Oh, what a mess you’ve made.
I was young, maybe in the third grade, and my mom came into my room. It was a mess – you could hardly get through the door. In my defense, I’m sure I wasn’t the only one who had caused the disaster, but I was the one who was blamed. My mom told me I had to get it clean and I’m sure an argument of some kind ensued as I tried to weasel out of doing what needed to be done because I remember sitting on the floor crying.
I was overwhelmed at the mess that lay before me: school papers, books, toys, clothes, plates, cups, pillows, crayons, shoes, you name it, it was a mess.

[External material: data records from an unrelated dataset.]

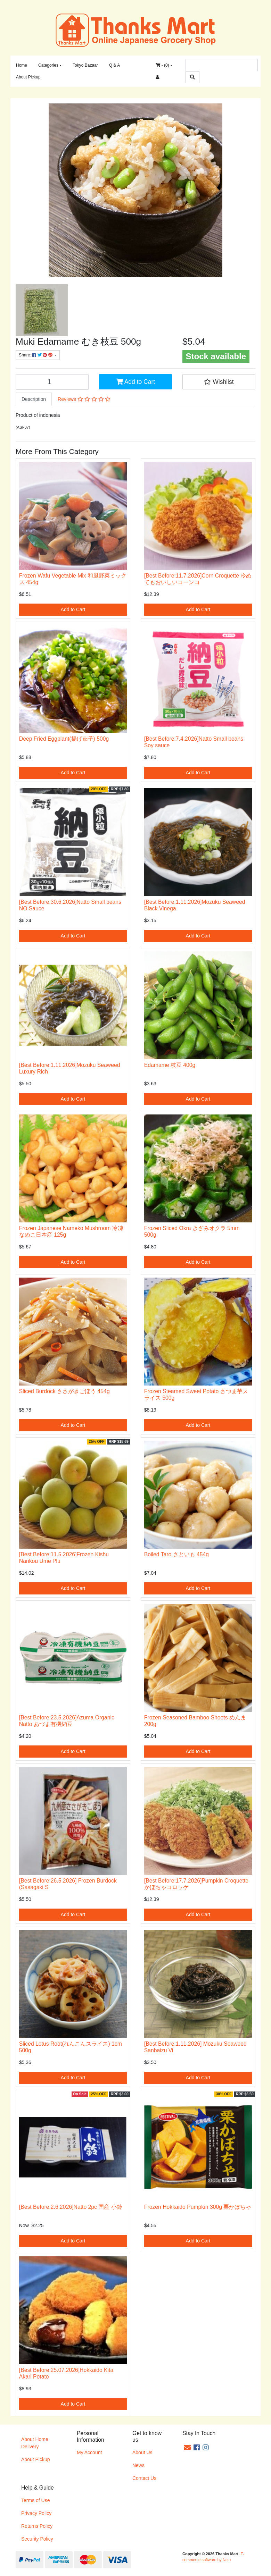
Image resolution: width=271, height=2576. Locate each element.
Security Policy (37, 2539)
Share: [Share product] (36, 355)
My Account (89, 2452)
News (138, 2465)
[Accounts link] (157, 77)
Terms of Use (35, 2500)
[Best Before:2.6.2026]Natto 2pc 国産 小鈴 (70, 2207)
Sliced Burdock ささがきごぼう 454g (64, 1391)
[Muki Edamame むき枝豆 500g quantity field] (52, 382)
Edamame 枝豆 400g (170, 1065)
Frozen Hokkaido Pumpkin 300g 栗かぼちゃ (198, 2207)
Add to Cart (135, 381)
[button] (218, 381)
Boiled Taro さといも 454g (176, 1554)
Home (21, 65)
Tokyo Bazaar (85, 65)
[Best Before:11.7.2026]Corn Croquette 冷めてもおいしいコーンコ (198, 579)
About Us (142, 2452)
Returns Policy (36, 2526)
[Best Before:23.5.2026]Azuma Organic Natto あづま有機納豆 (66, 1721)
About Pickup (28, 77)
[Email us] (187, 2447)
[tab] (34, 399)
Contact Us (144, 2478)
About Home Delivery (34, 2442)
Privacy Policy (36, 2513)
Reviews (84, 399)
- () (162, 65)
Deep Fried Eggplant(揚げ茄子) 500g (64, 739)
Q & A (114, 65)
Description (34, 399)
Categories (48, 65)
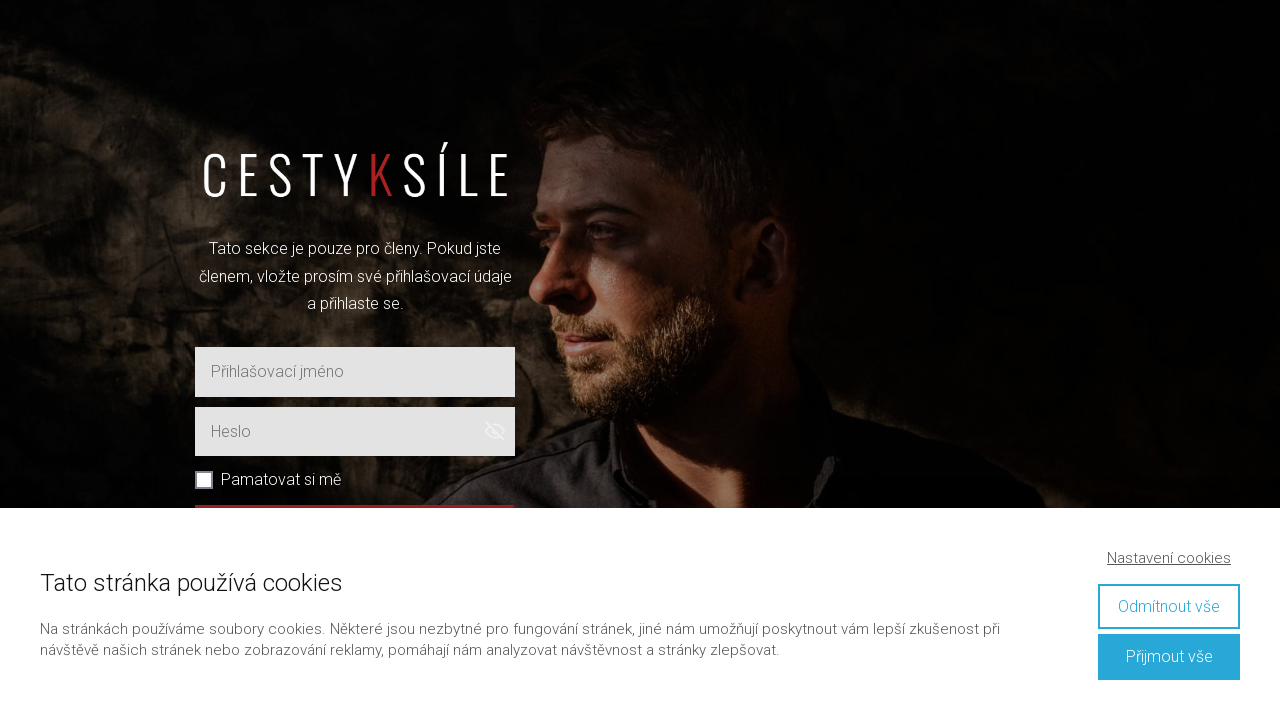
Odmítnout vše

So, I did what any kid would do. Right now, you’re thinking, “good for her! She listened to her momma and she got to cleaning!”
Well, see, you’d be wrong. Instead, I wallowed in my self-pity and continued to cry. I even got angry. I even started throwing things, making even more of a mess by having a tantrum.
I kept hoping my mom would walk in and see how bad my room was and would decide to help me clean it up. She came back once, and you can imagine her reaction when she saw I had shown no effort whatsoever to cleaning my room.
I wanted to run from my problem.
I wanted the mess to disappear and for everything to be fixed.
I did not want to face what lied before me.
In the book of Genesis, Hagar, Sarai’s handmaiden, is part of a big mess.
Abram was promised to be the father of many nations, yet his wife Sarai is barren. Sarai decides to take matters into her own hands and produce the heir through her handmaiden. She gives Hagar to Abram to have a child with, Abram agrees, and Hagar conceives.
So, what does Sarai do? She gets mad at her husband and blames him when Hagar acts contemptible towards her.
“Then Sarai said to Abram, ‘You are responsible for my suffering! I put my slave in your arms, and when she saw that she was pregnant, I became contemptible to her. May the Lord judge between me and you.’ Abram replied to Sarai, ‘Here, your slave is in your hands; do whatever you want with her.’ Then Sarai mistreated her so much that she ran away from her. The angel of the Lord found her by a spring in the wilderness, the spring on the way to Shur. He said, ‘Hagar, slave of Sarai, where have you come from and where are you going?’ She replied, ‘I’m running away from my mistress Sarai.’ The angel of the Lord said to her, ‘Go back to your mistress and submit to her authority.’ The angel of the Lord said to her, ‘I will greatly multiply your offspring, and they will be too many to count.’ The angel of the Lord said to her, ‘You have conceived and will have a son. You will name him Ishmael, for the Lord has heard your cry of affliction. This man will be like a wild donkey. His hand will be against everyone, and everyone’s hand will be against him; he will settle near all his relatives.’ So she named the Lord who spoke to her: ‘You are El-roi,’ for she said, ‘In this place, have I actually seen the one who sees me?’ That is why the well is called Beer-lahai-roi. It is between Kadesh and Bered. So Hagar gave birth to Abram’s son, and Abram named his son (whom Hagar bore) Ishmael. Abram was eighty-six years old when Hagar bore Ishmael to him.” (Genesis 16:5-16)
What a mess.
The Angel of the Lord hears the cries of Hagar and comes to her. While He doesn’t take away her problems, He encourages her to face them and deal with it.
Some people believe all of our problems will go away if we become a Christian. The truth is far from it. However, the Lord promises to be right there with us in our hardest trials and that He will give us the strength to face our problems head on.
It’s hard to face reality and the messes we make in our lives. We want to put the blame elsewhere, but ultimately, we have to make the choice to start cleaning up. We have to be the ones who decide to do things differently.
What is your decision today?
Are you looking at the mess you’ve made and crying in self-pity? Messes can be overwhelming, but Jesus’s love is more powerful than anything you can imagine.
Let’s face our messes head on with the help of our Savior!